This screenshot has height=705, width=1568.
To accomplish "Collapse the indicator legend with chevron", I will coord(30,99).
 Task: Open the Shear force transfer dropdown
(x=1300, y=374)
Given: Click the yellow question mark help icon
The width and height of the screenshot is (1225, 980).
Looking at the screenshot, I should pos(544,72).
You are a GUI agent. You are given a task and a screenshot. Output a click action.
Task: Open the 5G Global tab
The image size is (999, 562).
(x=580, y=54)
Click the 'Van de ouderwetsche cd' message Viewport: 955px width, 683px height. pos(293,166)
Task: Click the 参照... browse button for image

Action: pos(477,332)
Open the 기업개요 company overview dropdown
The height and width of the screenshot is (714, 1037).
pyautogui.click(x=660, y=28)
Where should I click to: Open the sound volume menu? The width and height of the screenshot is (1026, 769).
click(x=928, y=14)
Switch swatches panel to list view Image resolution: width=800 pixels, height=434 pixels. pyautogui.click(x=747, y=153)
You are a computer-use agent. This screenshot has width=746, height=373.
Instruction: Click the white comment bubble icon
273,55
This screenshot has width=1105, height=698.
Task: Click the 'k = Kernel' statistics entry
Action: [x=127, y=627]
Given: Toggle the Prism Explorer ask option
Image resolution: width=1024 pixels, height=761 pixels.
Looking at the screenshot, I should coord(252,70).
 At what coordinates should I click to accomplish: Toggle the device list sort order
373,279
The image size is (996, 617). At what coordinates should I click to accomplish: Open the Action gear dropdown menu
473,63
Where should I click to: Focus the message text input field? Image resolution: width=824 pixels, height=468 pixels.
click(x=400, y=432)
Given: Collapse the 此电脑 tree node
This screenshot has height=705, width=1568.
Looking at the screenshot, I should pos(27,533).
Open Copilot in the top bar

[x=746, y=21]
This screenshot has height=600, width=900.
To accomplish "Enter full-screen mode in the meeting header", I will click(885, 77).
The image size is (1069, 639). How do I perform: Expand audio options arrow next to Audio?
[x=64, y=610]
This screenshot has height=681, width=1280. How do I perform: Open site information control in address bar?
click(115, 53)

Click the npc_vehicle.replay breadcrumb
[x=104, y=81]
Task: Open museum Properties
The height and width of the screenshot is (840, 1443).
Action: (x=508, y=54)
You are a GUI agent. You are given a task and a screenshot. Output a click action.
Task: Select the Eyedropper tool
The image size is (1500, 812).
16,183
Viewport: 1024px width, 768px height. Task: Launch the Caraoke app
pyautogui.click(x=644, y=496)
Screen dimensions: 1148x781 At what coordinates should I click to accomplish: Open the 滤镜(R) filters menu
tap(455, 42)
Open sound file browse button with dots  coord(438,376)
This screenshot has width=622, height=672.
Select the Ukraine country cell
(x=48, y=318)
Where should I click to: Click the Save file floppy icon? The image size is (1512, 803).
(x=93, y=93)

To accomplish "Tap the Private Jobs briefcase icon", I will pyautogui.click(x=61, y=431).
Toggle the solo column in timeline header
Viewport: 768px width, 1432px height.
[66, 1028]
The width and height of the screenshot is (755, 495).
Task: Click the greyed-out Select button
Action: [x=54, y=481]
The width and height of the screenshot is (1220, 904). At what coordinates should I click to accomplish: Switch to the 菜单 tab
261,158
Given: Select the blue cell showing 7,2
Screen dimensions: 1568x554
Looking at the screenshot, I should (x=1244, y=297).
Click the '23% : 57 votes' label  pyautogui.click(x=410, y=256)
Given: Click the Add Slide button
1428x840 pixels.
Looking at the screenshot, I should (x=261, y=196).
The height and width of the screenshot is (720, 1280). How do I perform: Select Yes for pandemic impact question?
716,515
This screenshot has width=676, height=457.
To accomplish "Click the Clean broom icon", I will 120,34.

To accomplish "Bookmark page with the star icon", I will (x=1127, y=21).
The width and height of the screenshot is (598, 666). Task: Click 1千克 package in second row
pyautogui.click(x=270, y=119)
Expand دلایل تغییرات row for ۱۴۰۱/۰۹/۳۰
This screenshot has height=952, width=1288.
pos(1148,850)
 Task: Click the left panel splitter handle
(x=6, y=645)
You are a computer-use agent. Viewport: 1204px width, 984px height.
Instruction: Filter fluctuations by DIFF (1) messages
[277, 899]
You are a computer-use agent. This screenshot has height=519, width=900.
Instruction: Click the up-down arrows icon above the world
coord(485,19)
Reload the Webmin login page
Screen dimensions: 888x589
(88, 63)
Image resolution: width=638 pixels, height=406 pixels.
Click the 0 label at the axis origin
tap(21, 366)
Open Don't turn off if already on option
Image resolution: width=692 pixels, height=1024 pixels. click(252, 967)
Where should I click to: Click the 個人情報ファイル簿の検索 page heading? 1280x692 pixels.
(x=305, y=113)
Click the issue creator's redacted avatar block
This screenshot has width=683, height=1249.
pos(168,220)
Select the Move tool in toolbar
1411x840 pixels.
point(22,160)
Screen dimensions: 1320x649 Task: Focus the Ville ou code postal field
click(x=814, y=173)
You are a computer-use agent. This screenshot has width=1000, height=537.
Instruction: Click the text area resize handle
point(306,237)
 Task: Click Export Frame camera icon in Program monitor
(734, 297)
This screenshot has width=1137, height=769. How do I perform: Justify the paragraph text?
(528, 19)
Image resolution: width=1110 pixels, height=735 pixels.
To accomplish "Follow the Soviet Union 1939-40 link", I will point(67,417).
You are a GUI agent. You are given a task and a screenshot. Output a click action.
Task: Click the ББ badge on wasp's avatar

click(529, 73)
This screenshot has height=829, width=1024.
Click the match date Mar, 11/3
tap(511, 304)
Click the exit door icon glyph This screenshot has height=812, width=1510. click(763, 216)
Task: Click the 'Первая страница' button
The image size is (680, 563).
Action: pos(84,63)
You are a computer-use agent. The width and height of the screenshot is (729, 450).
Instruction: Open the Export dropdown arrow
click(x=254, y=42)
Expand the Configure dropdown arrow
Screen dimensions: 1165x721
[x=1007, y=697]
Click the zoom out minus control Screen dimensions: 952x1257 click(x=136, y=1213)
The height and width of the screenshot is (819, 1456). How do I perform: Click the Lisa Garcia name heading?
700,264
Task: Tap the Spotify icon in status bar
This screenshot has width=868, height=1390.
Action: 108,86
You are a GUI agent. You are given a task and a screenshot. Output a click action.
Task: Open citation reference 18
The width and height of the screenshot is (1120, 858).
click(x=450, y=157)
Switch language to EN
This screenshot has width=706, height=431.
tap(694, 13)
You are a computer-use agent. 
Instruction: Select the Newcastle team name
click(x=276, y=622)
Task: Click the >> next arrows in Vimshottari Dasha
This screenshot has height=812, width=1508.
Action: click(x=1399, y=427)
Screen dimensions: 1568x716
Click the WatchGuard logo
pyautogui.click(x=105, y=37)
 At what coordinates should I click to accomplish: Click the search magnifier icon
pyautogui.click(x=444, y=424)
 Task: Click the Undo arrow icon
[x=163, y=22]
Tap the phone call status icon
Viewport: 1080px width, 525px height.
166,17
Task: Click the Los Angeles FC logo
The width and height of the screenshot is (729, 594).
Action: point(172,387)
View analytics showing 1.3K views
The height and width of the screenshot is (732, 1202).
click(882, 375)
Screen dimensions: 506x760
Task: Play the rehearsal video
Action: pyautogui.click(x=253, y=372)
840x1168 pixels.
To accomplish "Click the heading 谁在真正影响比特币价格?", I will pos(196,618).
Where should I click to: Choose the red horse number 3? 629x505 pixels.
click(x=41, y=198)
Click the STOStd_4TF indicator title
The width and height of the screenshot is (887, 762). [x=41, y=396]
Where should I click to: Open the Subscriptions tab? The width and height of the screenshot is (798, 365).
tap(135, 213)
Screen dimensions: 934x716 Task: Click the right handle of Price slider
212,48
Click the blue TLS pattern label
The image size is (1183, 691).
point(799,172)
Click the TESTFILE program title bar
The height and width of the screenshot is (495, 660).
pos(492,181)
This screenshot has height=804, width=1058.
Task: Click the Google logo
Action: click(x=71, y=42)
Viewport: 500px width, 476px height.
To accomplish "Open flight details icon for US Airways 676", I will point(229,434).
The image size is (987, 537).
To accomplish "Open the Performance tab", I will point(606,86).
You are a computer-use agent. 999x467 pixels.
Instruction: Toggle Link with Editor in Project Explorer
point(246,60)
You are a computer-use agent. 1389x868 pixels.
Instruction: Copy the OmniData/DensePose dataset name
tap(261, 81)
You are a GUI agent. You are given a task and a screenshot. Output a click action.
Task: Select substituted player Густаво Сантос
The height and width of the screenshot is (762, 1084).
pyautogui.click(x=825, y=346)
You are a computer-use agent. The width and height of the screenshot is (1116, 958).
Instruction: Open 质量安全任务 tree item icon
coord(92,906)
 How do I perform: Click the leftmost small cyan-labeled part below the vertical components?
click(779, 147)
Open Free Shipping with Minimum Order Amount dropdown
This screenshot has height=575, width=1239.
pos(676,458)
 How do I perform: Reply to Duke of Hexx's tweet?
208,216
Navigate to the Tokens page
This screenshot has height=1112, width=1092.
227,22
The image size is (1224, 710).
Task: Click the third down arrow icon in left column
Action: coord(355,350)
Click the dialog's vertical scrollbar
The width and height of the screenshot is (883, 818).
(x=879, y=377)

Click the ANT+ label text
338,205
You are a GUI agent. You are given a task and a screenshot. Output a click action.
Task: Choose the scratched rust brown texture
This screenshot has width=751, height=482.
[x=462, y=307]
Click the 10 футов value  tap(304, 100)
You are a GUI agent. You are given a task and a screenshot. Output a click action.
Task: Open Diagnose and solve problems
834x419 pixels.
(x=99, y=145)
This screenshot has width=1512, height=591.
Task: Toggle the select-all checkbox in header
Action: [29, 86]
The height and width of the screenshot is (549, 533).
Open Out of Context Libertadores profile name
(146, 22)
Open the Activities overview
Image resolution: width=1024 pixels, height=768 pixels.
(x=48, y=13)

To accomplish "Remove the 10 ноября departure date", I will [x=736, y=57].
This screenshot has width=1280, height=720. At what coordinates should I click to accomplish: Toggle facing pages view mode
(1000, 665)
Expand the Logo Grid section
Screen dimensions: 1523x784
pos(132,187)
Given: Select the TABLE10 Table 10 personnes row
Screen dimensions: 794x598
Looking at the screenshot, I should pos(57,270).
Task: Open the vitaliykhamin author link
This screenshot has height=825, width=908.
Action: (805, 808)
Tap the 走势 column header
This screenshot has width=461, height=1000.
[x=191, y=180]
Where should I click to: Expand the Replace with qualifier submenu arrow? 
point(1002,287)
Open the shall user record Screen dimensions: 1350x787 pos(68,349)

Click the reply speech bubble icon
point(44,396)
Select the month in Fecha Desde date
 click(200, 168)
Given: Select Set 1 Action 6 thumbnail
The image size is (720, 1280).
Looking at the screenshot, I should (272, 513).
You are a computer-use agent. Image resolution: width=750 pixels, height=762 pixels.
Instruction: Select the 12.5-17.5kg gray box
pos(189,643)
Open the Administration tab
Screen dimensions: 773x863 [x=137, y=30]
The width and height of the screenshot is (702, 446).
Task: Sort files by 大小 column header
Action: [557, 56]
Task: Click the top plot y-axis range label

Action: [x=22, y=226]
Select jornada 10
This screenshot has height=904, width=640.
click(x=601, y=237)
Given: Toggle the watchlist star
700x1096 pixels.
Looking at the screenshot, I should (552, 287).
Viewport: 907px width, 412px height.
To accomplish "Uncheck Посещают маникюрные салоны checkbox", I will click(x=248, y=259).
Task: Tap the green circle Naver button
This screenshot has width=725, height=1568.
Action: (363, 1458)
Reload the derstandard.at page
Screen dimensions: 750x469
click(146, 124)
------------------------------------------------------------------------
§ REQUIRED ACTION
Find and copy each line of the material that holds the word "tool".

§ ANSWER SECTION
Task: Select the Eyedropper tool
Select the Move tool in toolbar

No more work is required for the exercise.